[Brief]
Format the data below as a JSON list of strings, one string per line, skipping blank lines and leaving the pictures out.

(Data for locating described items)
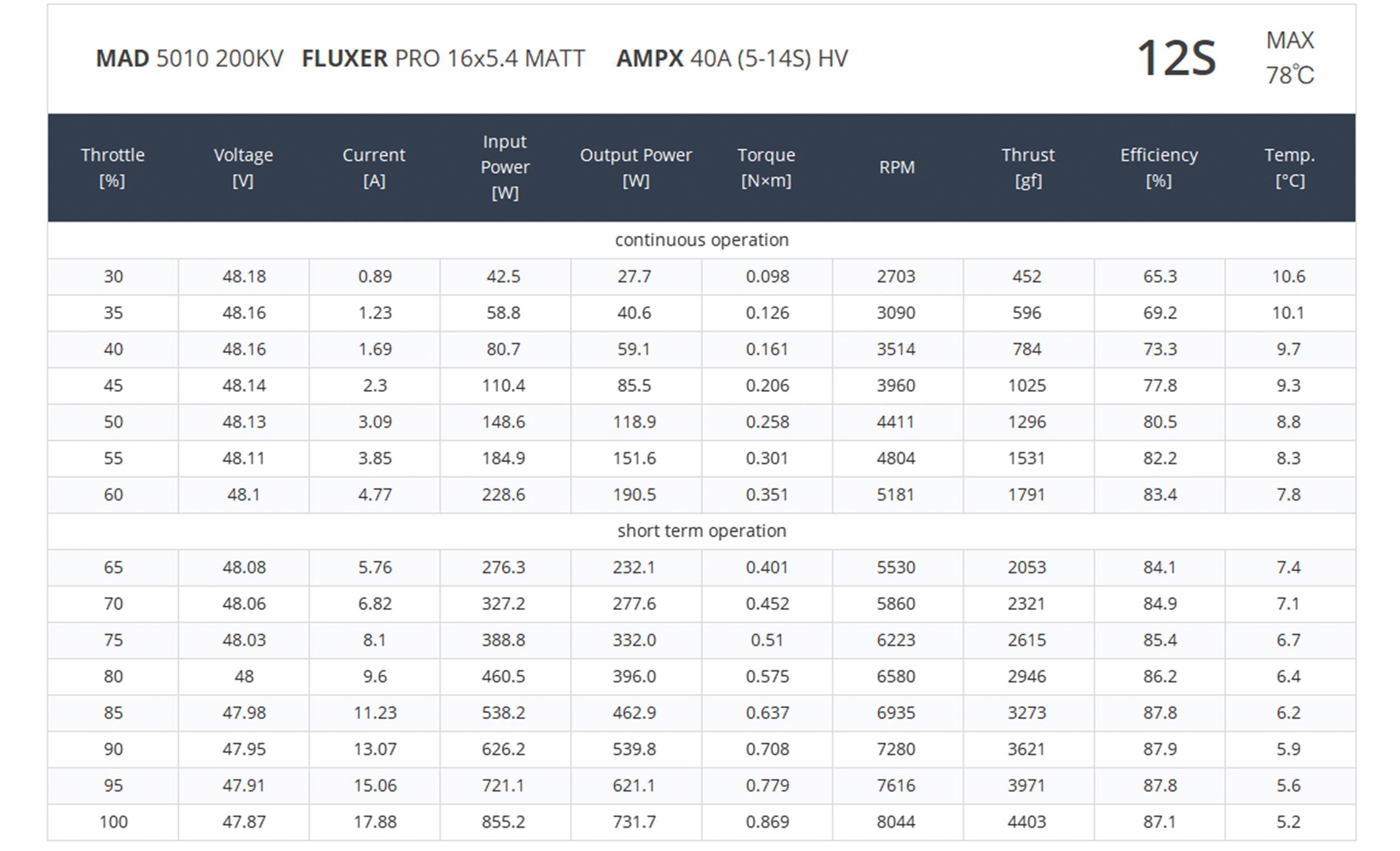The width and height of the screenshot is (1400, 851).
Task: Select the 8044 RPM value cell
Action: pos(896,822)
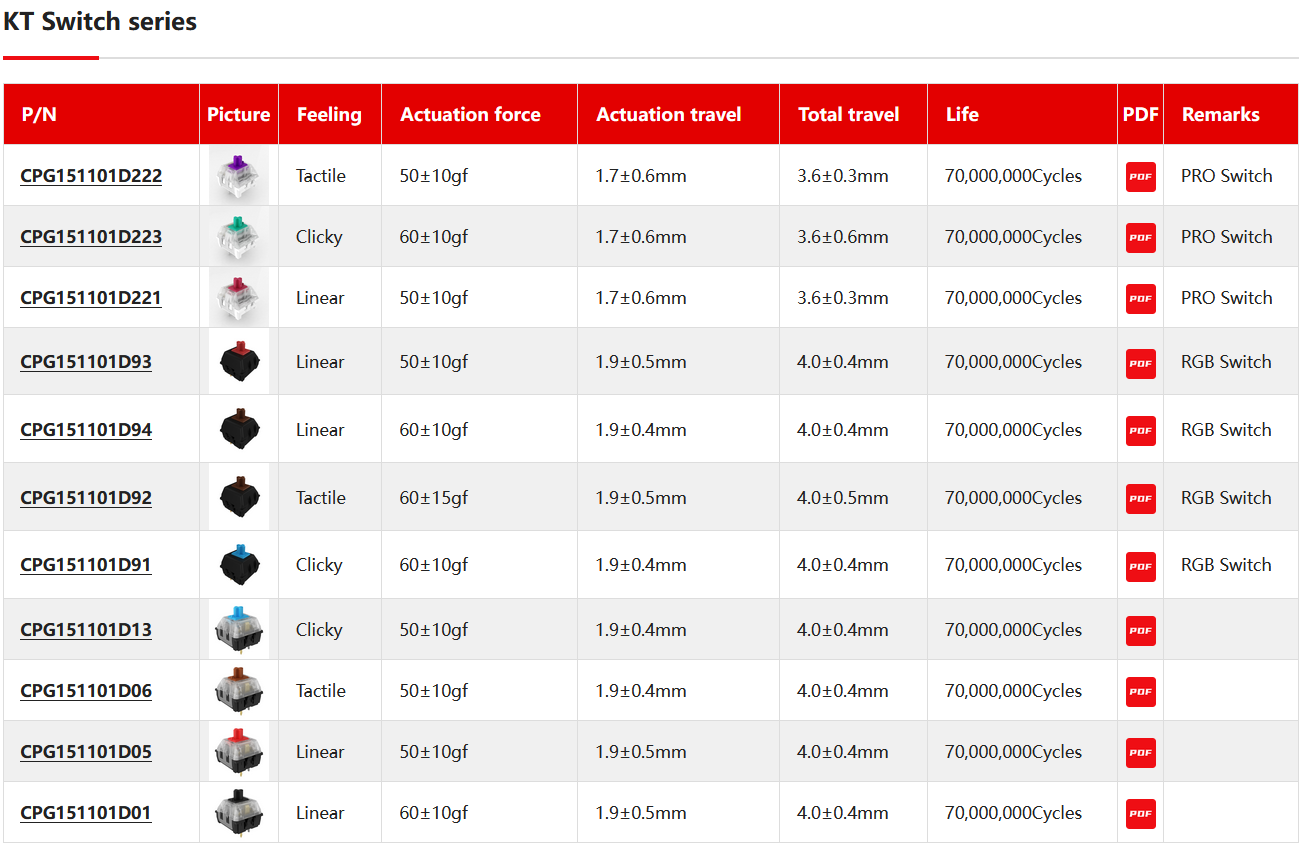Download PDF for CPG151101D221 switch

tap(1140, 299)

[Result below]
[
  "The width and height of the screenshot is (1400, 851).",
  "Task: Select the 8044 RPM value cell",
  "Action: pos(896,822)",
  "Download PDF for CPG151101D221 switch",
  "tap(1140, 299)"
]